■ **INSTRUCTIONS**
[1] In the post about a 12-hour work week, which things does the writer list as keeping them busy while getting settled? Name each one.
[2] Rewrite the paragraph of the post about a 12-hour work week that begins "When I first arrived" as a short bulleted list that keeps its main facts.
[3] Answer these questions using the post about a 12-hour work week:
(a) How many hours of work does the job require each week?
(b) What does the writer call the most worthwhile purchase ever?
(c) What physical problem returned for the writer?

━━━ DOCUMENT SEGMENT

For better or for worse, my job is only 12 hours of work each week. This definitely has its merits – I have lots of time to sleep in, workout, cook, and explore the place I am living.

As seen on an afternoon bike ride
As seen on an afternoon bike ride (forgive the glare!)

I’m not sure exactly how to put into words just how measly 12 hours a week is. At home, it might feel a little bit more substantial, because you have friends, and activities, and projects that you are working on. In a city where you have just arrived, don’t have language mastery, know very few people, and don’t know what is around to do in the first place, 12 hours is NOT a big enough time commitment. I am not made to sit around and watch Netflix all day, I just get sick of it.

Bike = best way to explore AND stay busy! Most worthwhile purchase ever
Bike = best way to explore AND stay busy! Most worthwhile purchase ever

When I first arrived, the time commitment didn’t feel so small because there is so much to do when you first get somewhere. Getting settled takes up a lot of your time. Between the bank, my cell phone, internet, IKEA, figuring out the bus system and the grocery store I was reasonably busy for the first two/two-and-a-half weeks. That time has ended. I have been killing a lot of time with activity, a workout in the morning, biking for around an hour during the day, and a yoga sesh at night. Unfortunately, my back started having spasms again and so I need to find some other way to use up my time.

━━━━━━
━━━ EXTRACTED MATERIAL

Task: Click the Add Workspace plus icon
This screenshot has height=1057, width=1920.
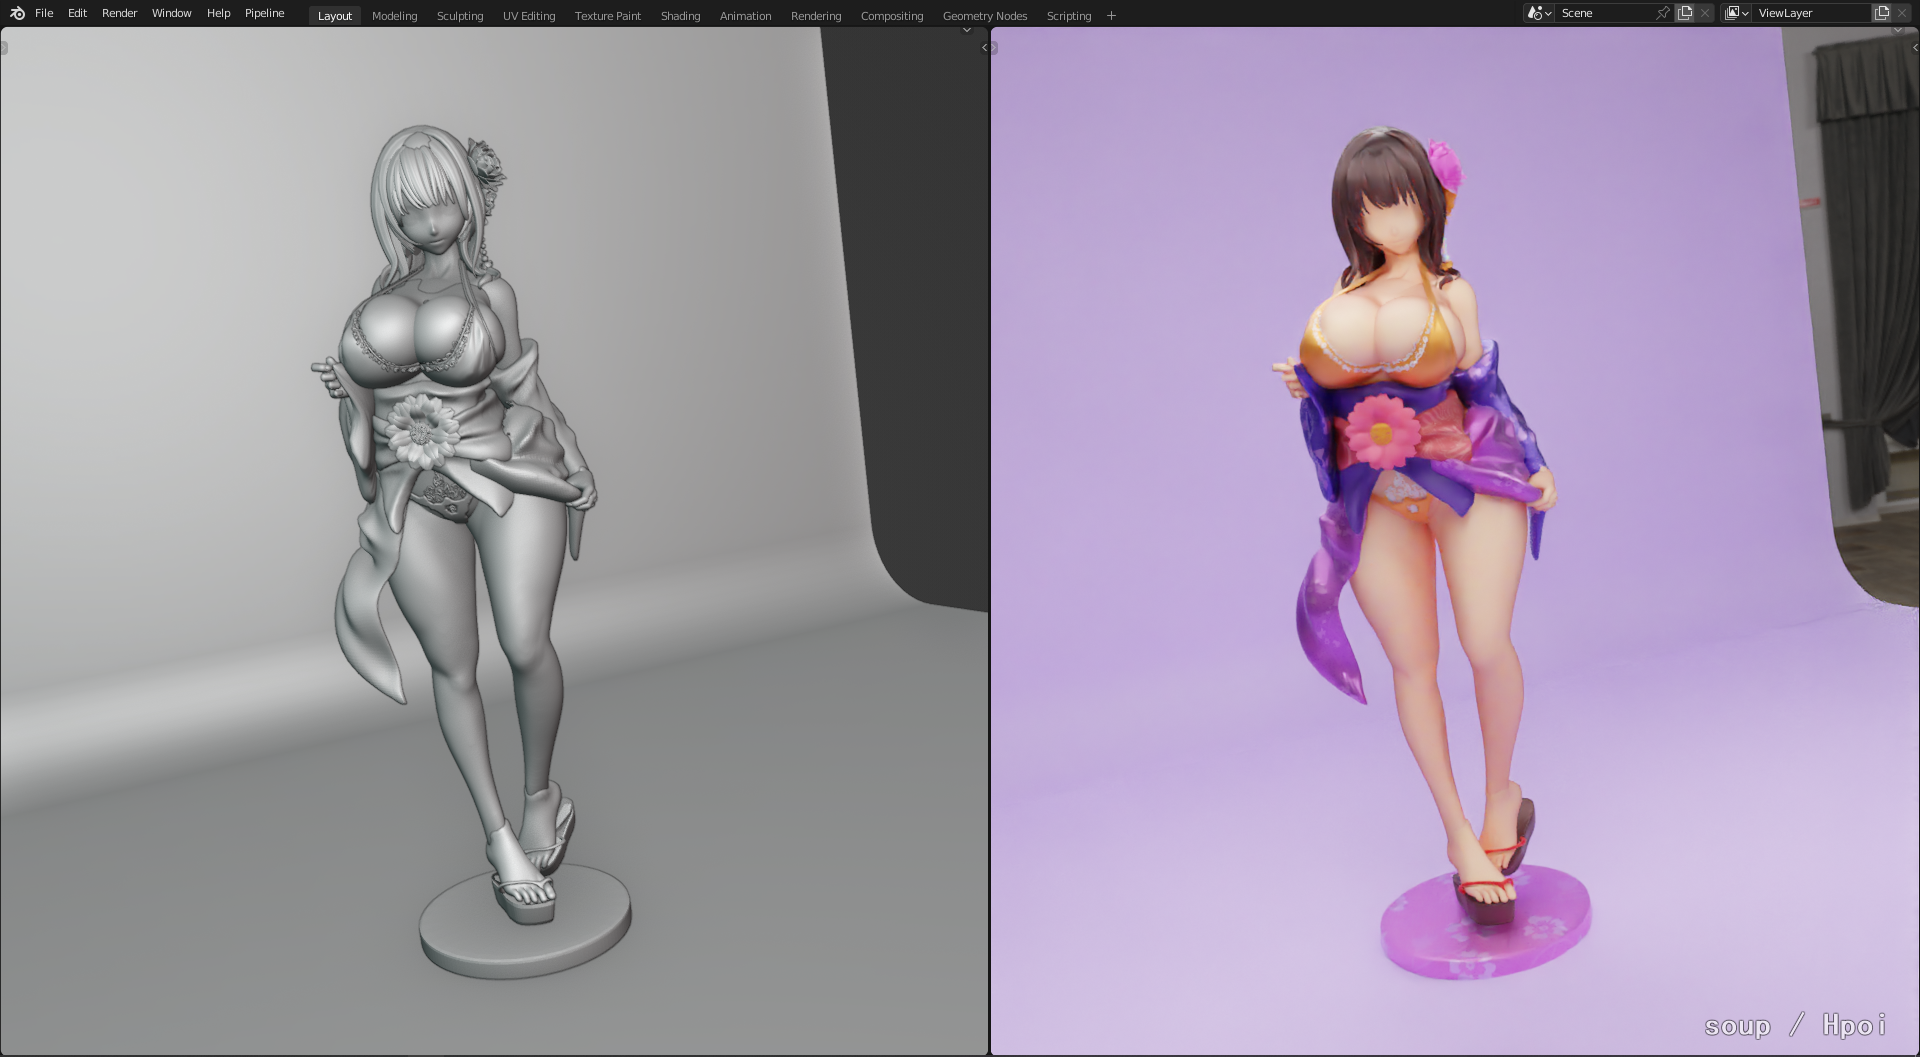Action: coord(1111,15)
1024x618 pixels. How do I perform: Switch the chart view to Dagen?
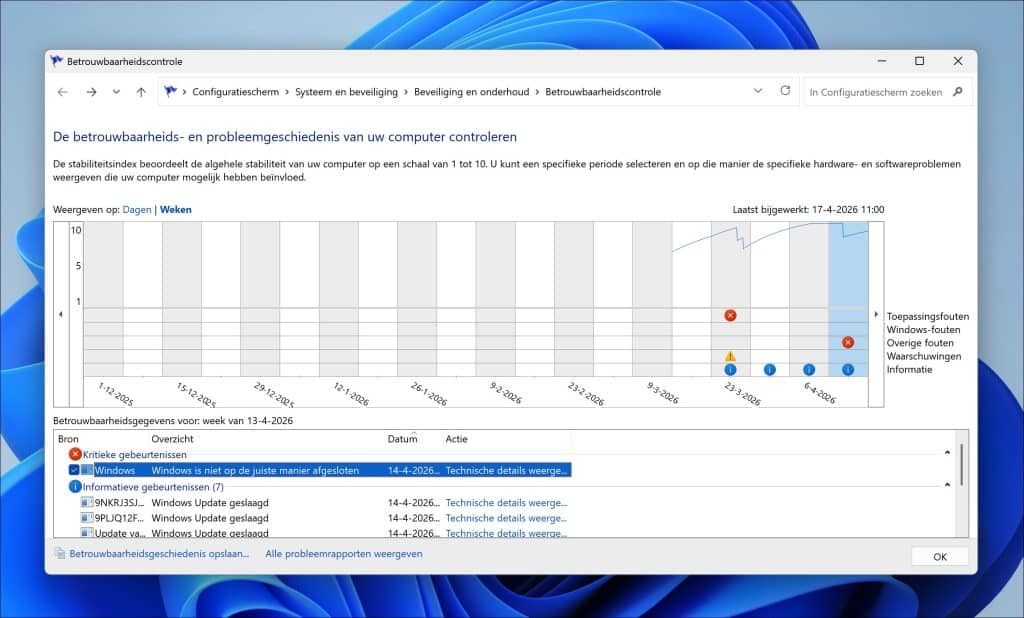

━━━━━━
━━━ EXTRACTED MATERIAL

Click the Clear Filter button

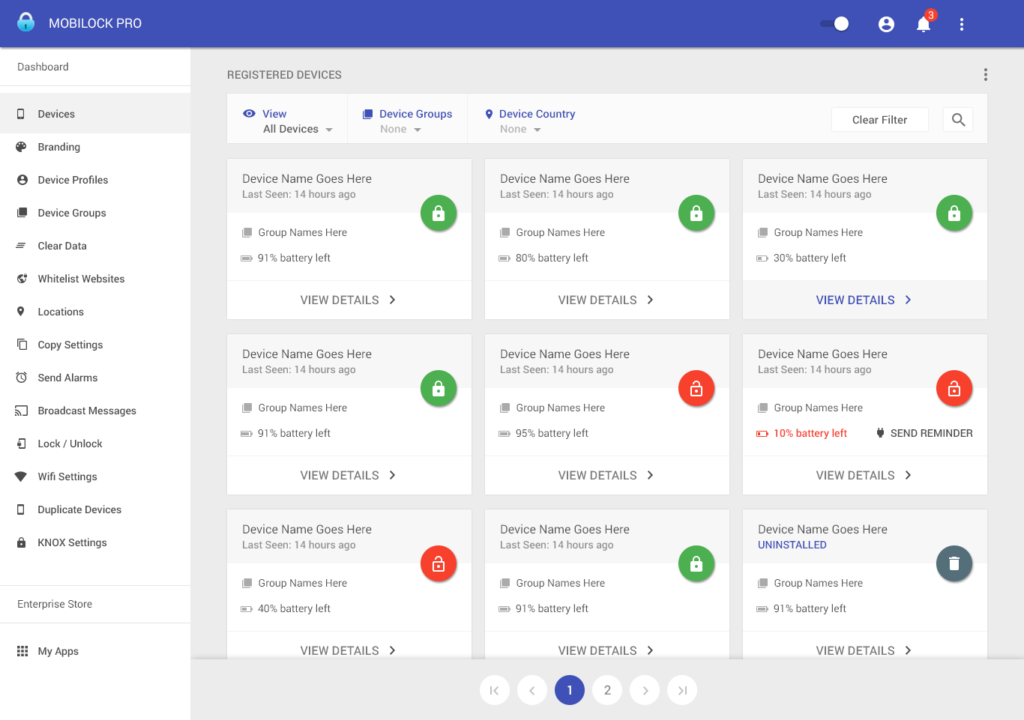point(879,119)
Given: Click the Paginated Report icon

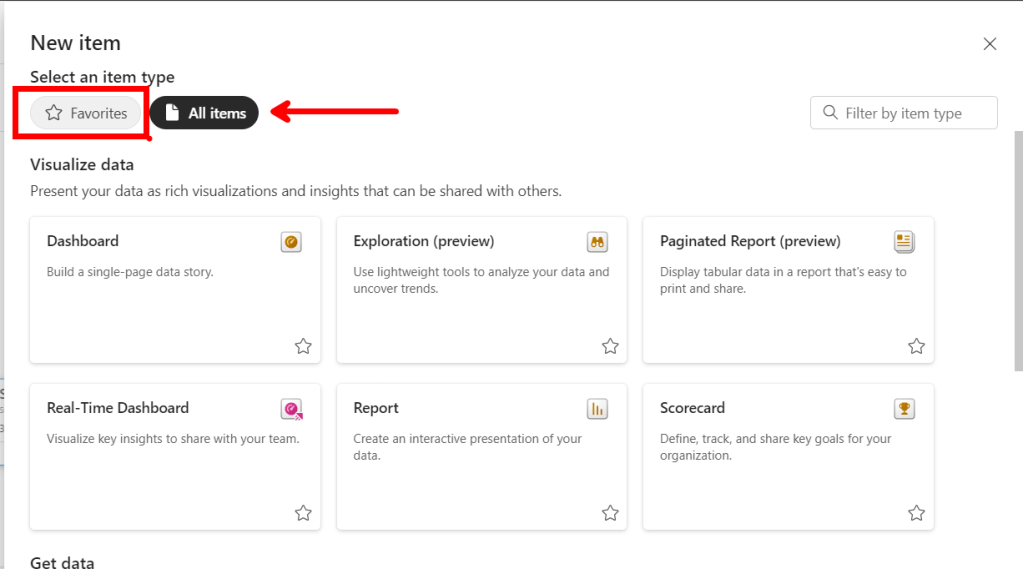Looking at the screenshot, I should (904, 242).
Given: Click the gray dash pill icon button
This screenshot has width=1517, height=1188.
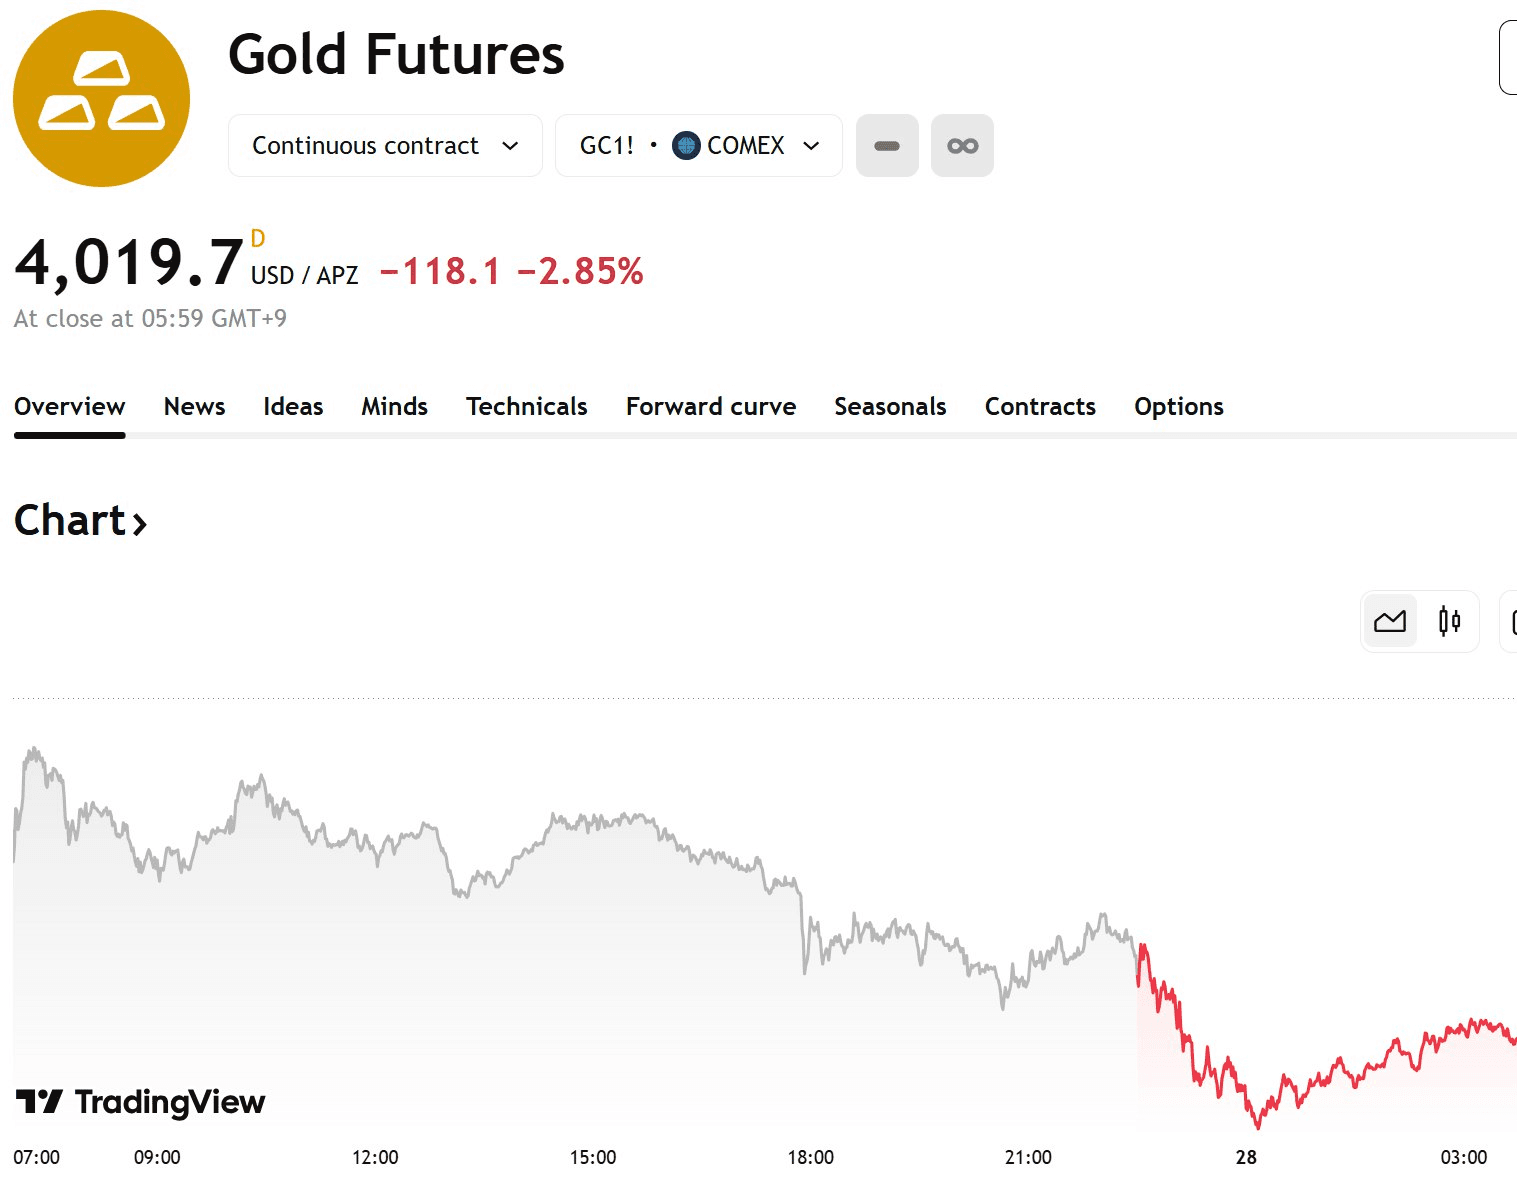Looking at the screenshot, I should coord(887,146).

━━━━━━

■ **EXERCISE ANSWERS**
[1]
- The bank
- Cell phone
- Internet
- IKEA
- Figuring out the bus system
- The grocery store

[2]
- At first, the small time commitment did not feel small, because getting settled took up a lot of time.
- The bank, a cell phone, internet, IKEA, the bus system and the grocery store kept the writer reasonably busy for the first two to two-and-a-half weeks.
- That period has ended.
- The writer has been filling time with a morning workout, about an hour of biking during the day and yoga at night.
- Back spasms have returned, so the writer needs another way to use up the time.

[3]
(a) 12 hours.
(b) The bike.
(c) Back spasms.